[Records provided]

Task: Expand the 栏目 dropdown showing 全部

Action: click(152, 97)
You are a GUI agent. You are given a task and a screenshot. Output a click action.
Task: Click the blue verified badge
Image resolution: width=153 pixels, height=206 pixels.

[/Records provided]

Quote every record above exactly.

→ Solution to this problem
Task: Expand the 栏目 dropdown showing 全部

Action: click(152, 97)
You are a GUI agent. You are given a task and a screenshot. Output a click action.
Task: Click the blue verified badge
Image resolution: width=153 pixels, height=206 pixels.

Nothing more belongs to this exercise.